Until that point, both copies are operational; the sibling continues its own development against its own TTL. After that point, the sibling’s TTL is documentation of its starting state, not a live artifact.

This avoids the failure mode where two TTLs evolve in parallel for weeks under the assumption the migration is “in progress” — the kind of two-source-of-truth state that doesn’t fail loudly and is expensive to reconcile after the fact.

Phased plan

Phase 0 — scaffolding (this commit)

  • Create src/aegir/ontology/ and src/aegir/synth/ as empty Python packages with __init__.py.
  • Add the directory layout described in Charter as empty placeholders or stubs that import-test cleanly.
  • Wire CI to no-op gracefully on the empty tree (totality query returns trivially when there are zero labels).
  • This document and the charter, in the published mdbook.

Phase 1 — author the initial vocabulary

src/aegir/ontology/sdg-vocab.ttl is authored fresh. The starting content is what Ægir actually needs at M2: BFO 2020 + CCO upper structure, the Schema.org and DBpedia terms that map to the SOTAB v2 and GitTables benchmark label sets we train against, and whatever bespoke sdg:-namespace entities the project decides to introduce on its own terms.

External TTL working sets (the sibling project’s vocabulary, OBO Foundry exports, etc.) are reference material, not source-of-truth inputs. The author may consult them while writing sdg-vocab.ttl, the same way they’d consult any reference document.

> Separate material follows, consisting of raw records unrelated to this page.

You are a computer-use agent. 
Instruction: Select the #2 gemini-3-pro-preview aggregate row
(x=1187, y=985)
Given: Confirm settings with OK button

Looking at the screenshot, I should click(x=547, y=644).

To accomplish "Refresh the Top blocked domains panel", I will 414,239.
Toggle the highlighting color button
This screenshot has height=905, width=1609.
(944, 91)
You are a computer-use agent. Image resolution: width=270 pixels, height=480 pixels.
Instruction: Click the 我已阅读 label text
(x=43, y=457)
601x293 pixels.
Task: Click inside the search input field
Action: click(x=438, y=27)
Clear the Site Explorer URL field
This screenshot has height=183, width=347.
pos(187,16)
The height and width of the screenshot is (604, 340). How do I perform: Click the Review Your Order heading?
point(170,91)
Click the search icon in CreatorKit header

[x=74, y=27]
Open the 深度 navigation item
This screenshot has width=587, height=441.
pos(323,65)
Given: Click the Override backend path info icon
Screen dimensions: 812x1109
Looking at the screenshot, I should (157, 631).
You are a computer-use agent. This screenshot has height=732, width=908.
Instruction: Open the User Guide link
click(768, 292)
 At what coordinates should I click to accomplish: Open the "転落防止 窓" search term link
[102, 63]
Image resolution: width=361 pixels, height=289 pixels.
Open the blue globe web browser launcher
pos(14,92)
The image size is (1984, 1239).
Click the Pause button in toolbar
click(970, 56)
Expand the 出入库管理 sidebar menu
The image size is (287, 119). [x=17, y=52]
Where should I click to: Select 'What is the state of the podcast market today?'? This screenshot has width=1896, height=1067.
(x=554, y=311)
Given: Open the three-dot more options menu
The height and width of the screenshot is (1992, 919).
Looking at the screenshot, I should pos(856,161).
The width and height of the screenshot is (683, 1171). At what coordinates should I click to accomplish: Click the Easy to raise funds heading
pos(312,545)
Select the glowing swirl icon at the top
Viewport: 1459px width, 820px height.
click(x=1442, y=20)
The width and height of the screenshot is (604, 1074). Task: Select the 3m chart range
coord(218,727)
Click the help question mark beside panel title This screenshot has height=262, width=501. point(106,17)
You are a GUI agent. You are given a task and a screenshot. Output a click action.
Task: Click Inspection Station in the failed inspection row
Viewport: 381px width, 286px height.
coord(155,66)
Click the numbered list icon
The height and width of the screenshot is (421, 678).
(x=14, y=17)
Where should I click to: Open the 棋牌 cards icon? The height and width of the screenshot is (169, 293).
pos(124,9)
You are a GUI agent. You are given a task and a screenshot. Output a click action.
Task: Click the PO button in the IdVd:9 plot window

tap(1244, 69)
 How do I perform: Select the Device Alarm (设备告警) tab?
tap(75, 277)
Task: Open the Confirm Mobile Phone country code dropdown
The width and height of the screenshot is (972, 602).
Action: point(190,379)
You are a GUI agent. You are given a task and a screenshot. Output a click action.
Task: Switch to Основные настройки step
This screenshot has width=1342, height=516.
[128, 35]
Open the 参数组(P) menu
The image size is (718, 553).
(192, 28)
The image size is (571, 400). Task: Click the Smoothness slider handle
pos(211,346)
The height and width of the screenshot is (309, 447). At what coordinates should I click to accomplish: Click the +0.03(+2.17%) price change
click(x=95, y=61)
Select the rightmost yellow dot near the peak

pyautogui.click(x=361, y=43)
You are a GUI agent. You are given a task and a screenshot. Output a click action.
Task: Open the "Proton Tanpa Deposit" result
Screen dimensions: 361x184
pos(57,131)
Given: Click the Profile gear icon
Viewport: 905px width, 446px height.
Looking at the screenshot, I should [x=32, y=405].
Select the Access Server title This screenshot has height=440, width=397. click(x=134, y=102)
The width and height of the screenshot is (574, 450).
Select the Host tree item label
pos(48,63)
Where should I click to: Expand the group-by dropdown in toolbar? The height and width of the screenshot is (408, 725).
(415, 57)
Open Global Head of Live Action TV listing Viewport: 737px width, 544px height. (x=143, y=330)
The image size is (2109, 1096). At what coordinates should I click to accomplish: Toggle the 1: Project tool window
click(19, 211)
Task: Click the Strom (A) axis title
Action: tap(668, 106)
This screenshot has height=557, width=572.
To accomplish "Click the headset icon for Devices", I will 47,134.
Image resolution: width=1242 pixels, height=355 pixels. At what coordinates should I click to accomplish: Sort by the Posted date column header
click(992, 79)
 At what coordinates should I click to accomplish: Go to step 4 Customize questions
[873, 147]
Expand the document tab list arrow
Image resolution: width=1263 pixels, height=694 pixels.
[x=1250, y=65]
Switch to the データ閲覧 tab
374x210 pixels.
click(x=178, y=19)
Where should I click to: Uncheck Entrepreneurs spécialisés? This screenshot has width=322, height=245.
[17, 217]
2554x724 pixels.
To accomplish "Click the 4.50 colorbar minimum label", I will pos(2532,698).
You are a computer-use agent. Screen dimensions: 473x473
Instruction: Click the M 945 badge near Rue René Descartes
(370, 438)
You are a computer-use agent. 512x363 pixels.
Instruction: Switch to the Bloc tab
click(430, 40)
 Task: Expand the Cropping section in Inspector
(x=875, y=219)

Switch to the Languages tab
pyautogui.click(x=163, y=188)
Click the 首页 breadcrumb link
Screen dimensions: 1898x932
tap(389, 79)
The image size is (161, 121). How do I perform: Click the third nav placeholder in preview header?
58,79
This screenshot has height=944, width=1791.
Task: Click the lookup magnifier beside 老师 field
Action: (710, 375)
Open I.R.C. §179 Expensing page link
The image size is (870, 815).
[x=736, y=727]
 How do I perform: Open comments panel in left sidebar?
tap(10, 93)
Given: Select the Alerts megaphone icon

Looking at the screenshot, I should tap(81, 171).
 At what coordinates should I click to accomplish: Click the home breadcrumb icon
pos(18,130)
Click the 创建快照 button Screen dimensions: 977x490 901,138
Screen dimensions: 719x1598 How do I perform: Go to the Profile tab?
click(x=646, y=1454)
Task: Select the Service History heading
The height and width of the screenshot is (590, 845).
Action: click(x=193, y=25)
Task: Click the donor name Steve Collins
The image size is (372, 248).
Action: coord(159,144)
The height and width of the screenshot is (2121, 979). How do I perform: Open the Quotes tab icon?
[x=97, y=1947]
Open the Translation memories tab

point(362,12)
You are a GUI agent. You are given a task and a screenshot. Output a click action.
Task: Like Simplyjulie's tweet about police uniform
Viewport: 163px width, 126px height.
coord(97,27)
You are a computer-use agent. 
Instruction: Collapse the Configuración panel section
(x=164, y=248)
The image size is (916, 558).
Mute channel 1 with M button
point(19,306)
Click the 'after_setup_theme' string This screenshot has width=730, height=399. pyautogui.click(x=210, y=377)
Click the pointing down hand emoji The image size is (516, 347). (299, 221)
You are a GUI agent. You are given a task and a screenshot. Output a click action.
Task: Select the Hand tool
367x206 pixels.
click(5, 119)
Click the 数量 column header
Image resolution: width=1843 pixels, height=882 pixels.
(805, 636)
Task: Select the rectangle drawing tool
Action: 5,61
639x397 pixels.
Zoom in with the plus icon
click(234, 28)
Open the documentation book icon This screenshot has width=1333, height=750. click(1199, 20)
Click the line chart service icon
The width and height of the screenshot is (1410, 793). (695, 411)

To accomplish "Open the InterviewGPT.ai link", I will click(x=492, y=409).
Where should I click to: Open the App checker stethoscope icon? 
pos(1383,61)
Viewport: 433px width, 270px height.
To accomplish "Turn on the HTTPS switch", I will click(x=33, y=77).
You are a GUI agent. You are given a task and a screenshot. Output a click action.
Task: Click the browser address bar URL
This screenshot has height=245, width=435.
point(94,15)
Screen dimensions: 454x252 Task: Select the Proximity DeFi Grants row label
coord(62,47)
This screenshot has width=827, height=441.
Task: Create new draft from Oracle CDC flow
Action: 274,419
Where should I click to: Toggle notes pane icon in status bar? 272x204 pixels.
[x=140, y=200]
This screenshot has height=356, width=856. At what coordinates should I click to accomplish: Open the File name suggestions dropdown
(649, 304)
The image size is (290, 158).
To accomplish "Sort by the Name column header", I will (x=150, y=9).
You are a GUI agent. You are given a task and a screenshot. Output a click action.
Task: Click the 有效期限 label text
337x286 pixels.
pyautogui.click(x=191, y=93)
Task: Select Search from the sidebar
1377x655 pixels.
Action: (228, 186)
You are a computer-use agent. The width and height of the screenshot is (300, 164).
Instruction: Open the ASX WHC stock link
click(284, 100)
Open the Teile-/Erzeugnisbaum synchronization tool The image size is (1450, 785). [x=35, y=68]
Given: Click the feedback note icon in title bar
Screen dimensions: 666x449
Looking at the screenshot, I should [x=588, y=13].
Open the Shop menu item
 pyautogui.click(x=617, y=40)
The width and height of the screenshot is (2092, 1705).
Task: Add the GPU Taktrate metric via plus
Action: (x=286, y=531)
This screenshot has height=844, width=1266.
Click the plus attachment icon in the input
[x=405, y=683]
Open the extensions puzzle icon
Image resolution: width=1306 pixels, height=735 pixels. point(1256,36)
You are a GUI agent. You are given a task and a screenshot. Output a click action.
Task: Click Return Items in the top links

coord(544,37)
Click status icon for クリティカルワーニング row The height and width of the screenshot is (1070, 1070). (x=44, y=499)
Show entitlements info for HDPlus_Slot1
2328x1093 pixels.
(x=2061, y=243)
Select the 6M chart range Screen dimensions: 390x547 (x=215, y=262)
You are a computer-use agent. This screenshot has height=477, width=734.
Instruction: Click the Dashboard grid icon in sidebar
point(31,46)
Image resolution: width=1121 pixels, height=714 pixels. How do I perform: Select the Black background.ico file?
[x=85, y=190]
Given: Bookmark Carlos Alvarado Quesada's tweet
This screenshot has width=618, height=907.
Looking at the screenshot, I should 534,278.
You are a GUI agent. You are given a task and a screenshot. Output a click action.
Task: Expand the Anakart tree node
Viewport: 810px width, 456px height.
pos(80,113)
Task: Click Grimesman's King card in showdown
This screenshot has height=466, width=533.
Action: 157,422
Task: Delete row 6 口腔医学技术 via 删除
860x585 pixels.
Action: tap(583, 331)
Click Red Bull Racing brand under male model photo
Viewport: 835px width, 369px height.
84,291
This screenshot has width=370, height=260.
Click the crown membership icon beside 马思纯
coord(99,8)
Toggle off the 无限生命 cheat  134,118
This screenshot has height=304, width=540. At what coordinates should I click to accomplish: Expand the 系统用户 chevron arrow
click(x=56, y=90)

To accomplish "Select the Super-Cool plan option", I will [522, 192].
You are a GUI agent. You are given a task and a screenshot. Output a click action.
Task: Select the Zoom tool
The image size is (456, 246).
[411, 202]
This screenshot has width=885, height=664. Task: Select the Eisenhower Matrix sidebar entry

A small mechanical helper at scripts/extract_public_terms.py can pull just the public-namespace IRIs out of a reference TTL into a plain text scratchpad — a convenience for sifting through large external files — but it does not produce committable output. The TTL that lands in sdg-vocab.ttl is the author’s edit.

Concrete process:

  1. Draft sdg-vocab.ttl by hand, aiming for benchmark-label coverage that the M2 dataset loader can resolve. Every term:
    • has an rdfs:label,
    • has a skos:definition,
    • and (for sdg:-namespace terms) at least one rdfs:subClassOf edge to a public-namespace ancestor.
  2. Author the SPARQL queries (totality.rq, ancestry.rq, coverage_by_namespace.rq) against Ægir’s own namespace conventions.
  3. Author scripts/build_vocab_label_map.py: TTL in, versioned vocab_label_map.json out. The initial map covers whatever benchmark labels the authored vocabulary supports — likely a partial picture of SOTAB v2 Schema.org and a partial picture of GitTables DBpedia. Coverage extends iteratively as the project demonstrates need.
  4. Author src/aegir/ontology/label_map.py with load(), iri_for(), bfo_ancestry(), labels_for_namespace() helpers.
  5. Wire the mechanical checks into CI: TTL parse + label/definition presence + BFO ancestry presence for sdg: terms + label-map JSON consistency + SPARQL totality.
  6. External working sets are unaffected.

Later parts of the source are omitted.